Thousands of villagers in Pakistan have spent a second night outdoors in sub-zero temperatures after a devastating earthquake destroyed their homes on Wednesday.
Rescue efforts have been hampered by a series of aftershocks, following the 6.4 magnitude quake in the Ziarat valley in the province of Balochistan, which has killed at least 215 people and left more than 15,000 homeless.
More bodies are expected to be pulled from the rubble and many survivors have complained of receiving little help.
"The earthquake destroyed our houses, but now the government's slow response is killing us," Moosa Kaleem, a local resident in the town of Ziarat, said.
"We cannot spend another night in this chilly weather, especially the kids."
According to an AFP correspondent in Wam, one of the worst-hit villages, emergency tents had not arrived by Thursday morning, and villagers had been forced to sleep in the ruined shells of their homes overnight.
They had spent the previous day in a desperate search for loved ones or burying the dead in mass graves.

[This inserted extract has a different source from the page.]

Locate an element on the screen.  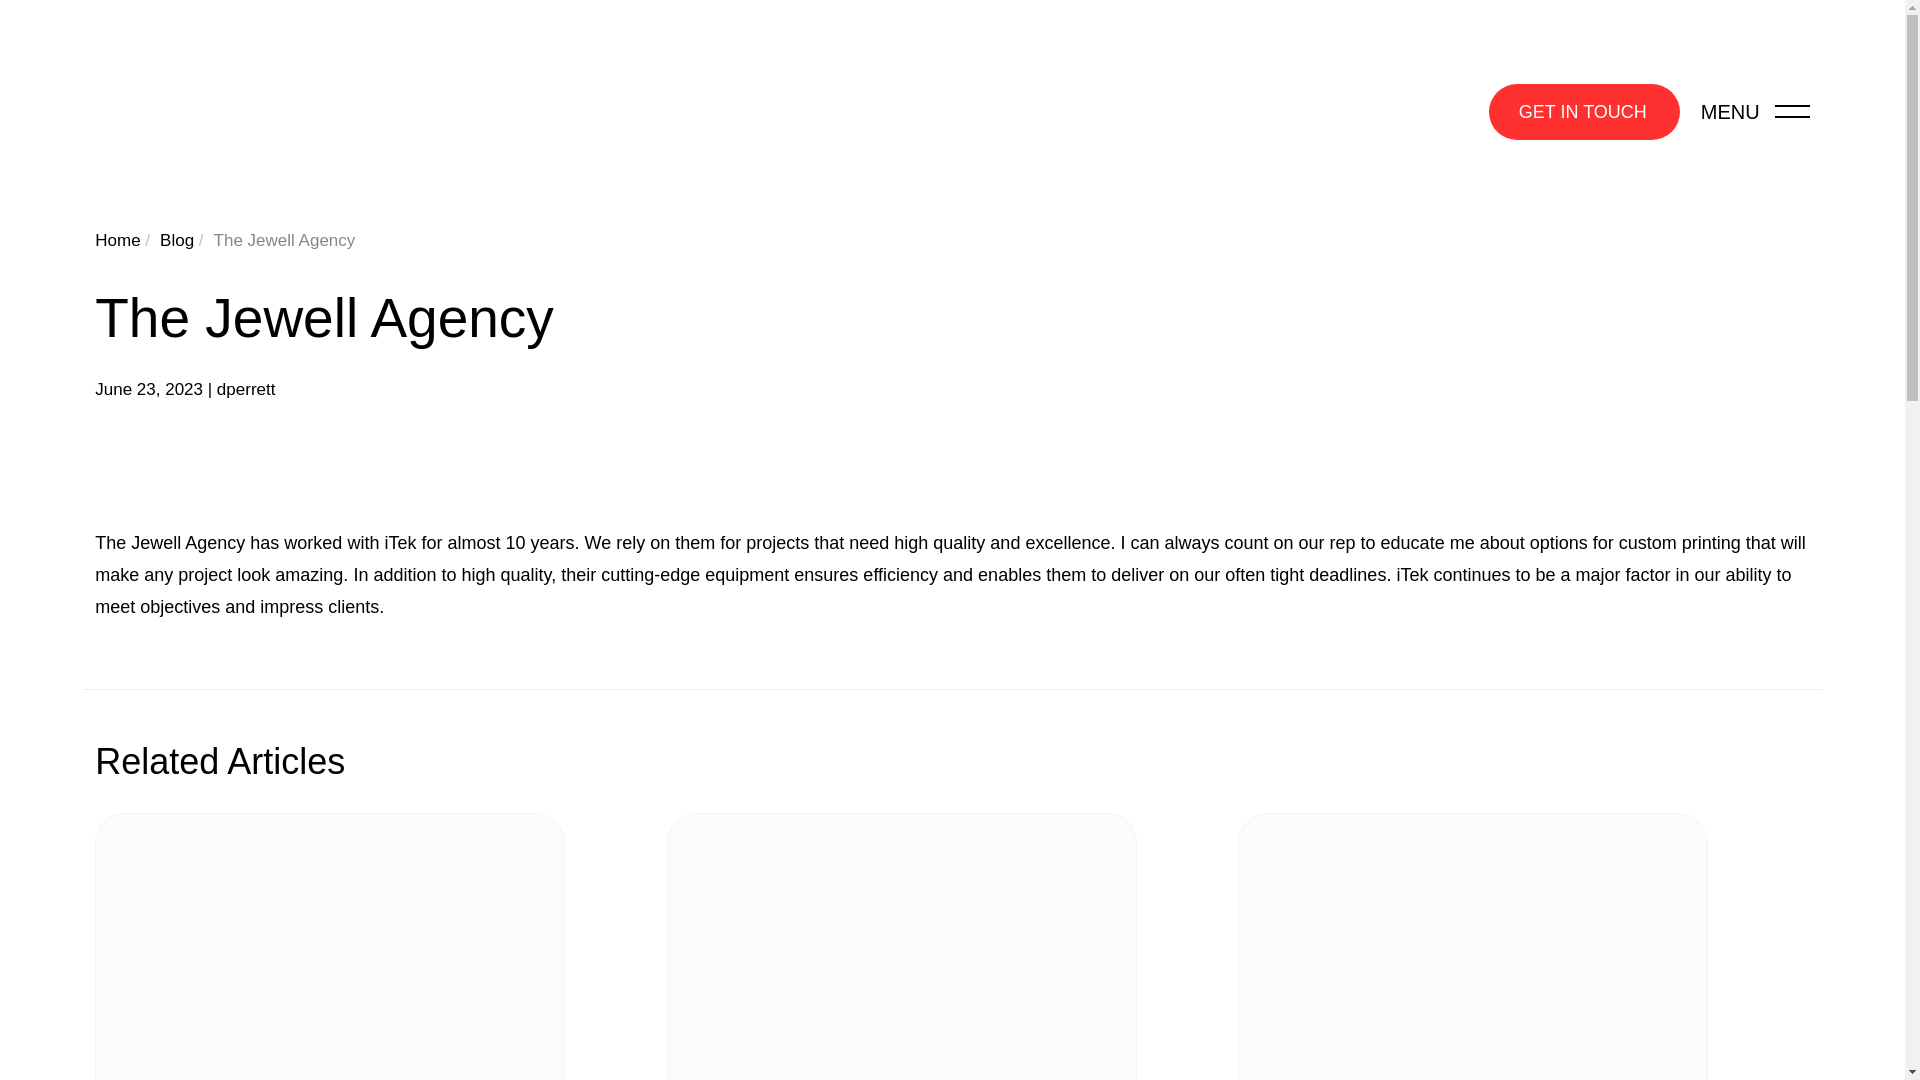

Al Jazeera's Imran Khan, reporting from the Pakistani city of Quetta, said: "This is is a city gripped by fear and perhaps its citizens have a very right to be [afraid].
The last earthquake here was in 1935, and it killed 30,000 people. It is commemorated in Baluchi folklore and memorials.
"This latest earthquake has triggered fears of a mssa devasation and some residents of the city have deiciced that it is safer despite the bitter cold to sleep outisde than [it is] to sleep inside."
Meanwhile, the Pakistan Meteorological Department said it had recorded more than 250 aftershocks.
They also said that more are likely to be felt into next week but of decreasing magnitude.
"It is a complete emergency here. Nobody has anything to eat and drink," Dilawar Kakar, the mayor of Ziarat, said.
"We need a lot of resources to reconstruct, and stabilise these trauma stricken people."
The UN World Food Programme pledged to supply emergency rations to those displaced by the disaster for two months, while the International Committee of the Red Cross was distributing some 2,500 tents.
In the hillside town of Kawas, soldiers handed out blankets, tents and sleeping bags to a crowd of 500 people and helped load two dozen trucks with supplies destined for other areas.
In the capital Islamabad, Farooq Ahmad Khan, chairman of the National Disaster Management Authority, said Pakistan had not issued an appeal for foreign assistance, but any help would be accepted.